--- WRITTEN REQUEST A ---
Please transcribe the part of the Las Vegas data center article that opens with the words containing "A few months" and closes with "of their own.".

--- PASSAGE SHOWN ---
_ _ _ _
Original URL: https://www.theregister.com/2008/05/24/switch_switchnap_rob_roy/

Welcome to Las Vegas - Home of the technology superpower you've never heard of

Rob Roy seizes Enron's busted dream

By Ashlee Vance

Posted in Channel, 24th May 2008 01:00 GMT

Exclusive Drive a couple of blocks past the Loose Caboose and the Carburetor Shop on E. Sahara Avenue in Las Vegas, and you'll find one of the world's leading technology companies. The name of the company - Switch Communications - will go unrecognized by almost all of you. That's because it has operated in near total secrecy for the last few years. Switch has preferred to keep its gold mine a need-to-know type of affair. "Pay no attention to the secure fortress in the strip mall."

A few months ago, word of Switch's apparently fantastic operations started to reach my in-box. Most of the people who visited the Switch facility were bound by non-disclosure agreements, but that failed to stop them from leaking out a few choice details. "This is the most advanced computing center in the world," I was told. "It's like the internet superhighway wrapped up in one package. All the heavies are there."

Ever a cynic, I struggled to match these claims with the total lack of public information available on Switch. Companies fall all over themselves to issue press releases about things as a minor as cost-savings achieved by changing toilet paper suppliers. If a technology giant really existed in Las Vegas of all places, then it should be patting itself on the back and then letting city officials finish off the job with celebrations of their own.

As Switch's CEO Rob Roy tells it, however, the company had good reason to avoid publicity.

Legend has it that the company managed to acquire what was once meant to be Enron's broadband trading hub for a song. This gave Switch access to more than twenty of the primary carrier backbones in a single location. Switch tied this vast network to existing data center hosting facilities and attracted military clients, among others, to its Las Vegas shop.

Roy argues that drawing undue attention to this facility would go against the military customers' best wishes. There are rooms at the Switch facility that require top secret clearance, preventing even Roy from entering them.

But Switch has now decided to forgo the code of silence as its business expands on a massive scale.
_ _ _ _
--- WRITTEN REQUEST B ---
Rewrite all the records below with "bell icon" changed to "bell button", leaving everything else in the records untouched.
_ _ _ _
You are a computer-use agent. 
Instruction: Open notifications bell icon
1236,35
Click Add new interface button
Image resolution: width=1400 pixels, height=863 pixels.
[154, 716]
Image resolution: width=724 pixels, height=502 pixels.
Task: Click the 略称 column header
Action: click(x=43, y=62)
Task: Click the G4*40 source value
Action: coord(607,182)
_ _ _ _
--- RESULT A ---
A few months ago, word of Switch's apparently fantastic operations started to reach my in-box. Most of the people who visited the Switch facility were bound by non-disclosure agreements, but that failed to stop them from leaking out a few choice details. "This is the most advanced computing center in the world," I was told. "It's like the internet superhighway wrapped up in one package. All the heavies are there."

Ever a cynic, I struggled to match these claims with the total lack of public information available on Switch. Companies fall all over themselves to issue press releases about things as a minor as cost-savings achieved by changing toilet paper suppliers. If a technology giant really existed in Las Vegas of all places, then it should be patting itself on the back and then letting city officials finish off the job with celebrations of their own.

--- RESULT B ---
You are a computer-use agent. 
Instruction: Open notifications bell button
1236,35
Click Add new interface button
Image resolution: width=1400 pixels, height=863 pixels.
[154, 716]
Image resolution: width=724 pixels, height=502 pixels.
Task: Click the 略称 column header
Action: click(x=43, y=62)
Task: Click the G4*40 source value
Action: coord(607,182)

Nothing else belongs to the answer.